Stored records

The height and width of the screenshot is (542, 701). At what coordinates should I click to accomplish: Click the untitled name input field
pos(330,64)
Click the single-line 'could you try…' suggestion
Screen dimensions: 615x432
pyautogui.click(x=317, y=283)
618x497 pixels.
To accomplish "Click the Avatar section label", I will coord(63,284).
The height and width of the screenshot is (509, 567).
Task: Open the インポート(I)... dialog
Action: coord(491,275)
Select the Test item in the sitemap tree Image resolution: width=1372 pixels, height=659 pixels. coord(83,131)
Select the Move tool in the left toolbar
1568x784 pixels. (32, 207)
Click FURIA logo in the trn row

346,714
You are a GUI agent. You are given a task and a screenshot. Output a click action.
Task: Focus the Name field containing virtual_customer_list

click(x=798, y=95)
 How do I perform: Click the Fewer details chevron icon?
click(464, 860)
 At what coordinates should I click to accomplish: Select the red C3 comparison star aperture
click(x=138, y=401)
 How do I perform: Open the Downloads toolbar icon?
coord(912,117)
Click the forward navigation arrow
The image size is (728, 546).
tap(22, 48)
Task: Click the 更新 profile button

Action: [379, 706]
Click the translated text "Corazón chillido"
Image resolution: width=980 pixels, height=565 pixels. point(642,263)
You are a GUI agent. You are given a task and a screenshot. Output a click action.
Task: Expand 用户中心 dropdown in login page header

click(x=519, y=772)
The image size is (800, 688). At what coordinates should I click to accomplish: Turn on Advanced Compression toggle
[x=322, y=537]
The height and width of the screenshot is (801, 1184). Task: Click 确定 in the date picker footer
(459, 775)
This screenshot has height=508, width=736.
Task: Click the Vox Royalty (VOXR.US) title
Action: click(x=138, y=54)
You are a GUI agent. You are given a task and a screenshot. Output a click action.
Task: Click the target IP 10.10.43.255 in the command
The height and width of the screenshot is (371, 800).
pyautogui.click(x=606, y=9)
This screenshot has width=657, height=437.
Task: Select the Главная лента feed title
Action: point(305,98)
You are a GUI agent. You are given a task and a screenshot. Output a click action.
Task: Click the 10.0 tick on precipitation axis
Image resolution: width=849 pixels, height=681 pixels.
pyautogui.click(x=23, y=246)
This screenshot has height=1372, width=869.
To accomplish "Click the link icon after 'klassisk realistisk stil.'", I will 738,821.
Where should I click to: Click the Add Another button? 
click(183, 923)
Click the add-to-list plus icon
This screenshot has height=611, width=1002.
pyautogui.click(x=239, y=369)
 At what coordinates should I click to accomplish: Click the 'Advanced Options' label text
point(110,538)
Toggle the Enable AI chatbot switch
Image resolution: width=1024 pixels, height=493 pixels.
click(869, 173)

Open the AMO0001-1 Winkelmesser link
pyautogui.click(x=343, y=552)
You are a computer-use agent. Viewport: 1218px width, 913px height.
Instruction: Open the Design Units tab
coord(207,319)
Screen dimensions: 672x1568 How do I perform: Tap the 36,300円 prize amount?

* _EXERCISE OBJECTIVE_
Please transcribe the records in full, keeping every word as it is.

* _TASK RESPONSE_
The height and width of the screenshot is (542, 701). At what coordinates should I click to accomplish: Click the untitled name input field
pos(330,64)
Click the single-line 'could you try…' suggestion
Screen dimensions: 615x432
pyautogui.click(x=317, y=283)
618x497 pixels.
To accomplish "Click the Avatar section label", I will coord(63,284).
The height and width of the screenshot is (509, 567).
Task: Open the インポート(I)... dialog
Action: coord(491,275)
Select the Test item in the sitemap tree Image resolution: width=1372 pixels, height=659 pixels. coord(83,131)
Select the Move tool in the left toolbar
1568x784 pixels. (32, 207)
Click FURIA logo in the trn row

346,714
You are a GUI agent. You are given a task and a screenshot. Output a click action.
Task: Focus the Name field containing virtual_customer_list

click(x=798, y=95)
 How do I perform: Click the Fewer details chevron icon?
click(464, 860)
 At what coordinates should I click to accomplish: Select the red C3 comparison star aperture
click(x=138, y=401)
 How do I perform: Open the Downloads toolbar icon?
coord(912,117)
Click the forward navigation arrow
The image size is (728, 546).
tap(22, 48)
Task: Click the 更新 profile button

Action: [379, 706]
Click the translated text "Corazón chillido"
Image resolution: width=980 pixels, height=565 pixels. point(642,263)
You are a GUI agent. You are given a task and a screenshot. Output a click action.
Task: Expand 用户中心 dropdown in login page header

click(x=519, y=772)
The image size is (800, 688). At what coordinates should I click to accomplish: Turn on Advanced Compression toggle
[x=322, y=537]
The height and width of the screenshot is (801, 1184). Task: Click 确定 in the date picker footer
(459, 775)
This screenshot has height=508, width=736.
Task: Click the Vox Royalty (VOXR.US) title
Action: click(x=138, y=54)
You are a GUI agent. You are given a task and a screenshot. Output a click action.
Task: Click the target IP 10.10.43.255 in the command
The height and width of the screenshot is (371, 800).
pyautogui.click(x=606, y=9)
This screenshot has width=657, height=437.
Task: Select the Главная лента feed title
Action: point(305,98)
You are a GUI agent. You are given a task and a screenshot. Output a click action.
Task: Click the 10.0 tick on precipitation axis
Image resolution: width=849 pixels, height=681 pixels.
pyautogui.click(x=23, y=246)
This screenshot has height=1372, width=869.
To accomplish "Click the link icon after 'klassisk realistisk stil.'", I will 738,821.
Where should I click to: Click the Add Another button? 
click(183, 923)
Click the add-to-list plus icon
This screenshot has height=611, width=1002.
pyautogui.click(x=239, y=369)
 At what coordinates should I click to accomplish: Click the 'Advanced Options' label text
point(110,538)
Toggle the Enable AI chatbot switch
Image resolution: width=1024 pixels, height=493 pixels.
click(869, 173)

Open the AMO0001-1 Winkelmesser link
pyautogui.click(x=343, y=552)
You are a computer-use agent. Viewport: 1218px width, 913px height.
Instruction: Open the Design Units tab
coord(207,319)
Screen dimensions: 672x1568 How do I perform: Tap the 36,300円 prize amount?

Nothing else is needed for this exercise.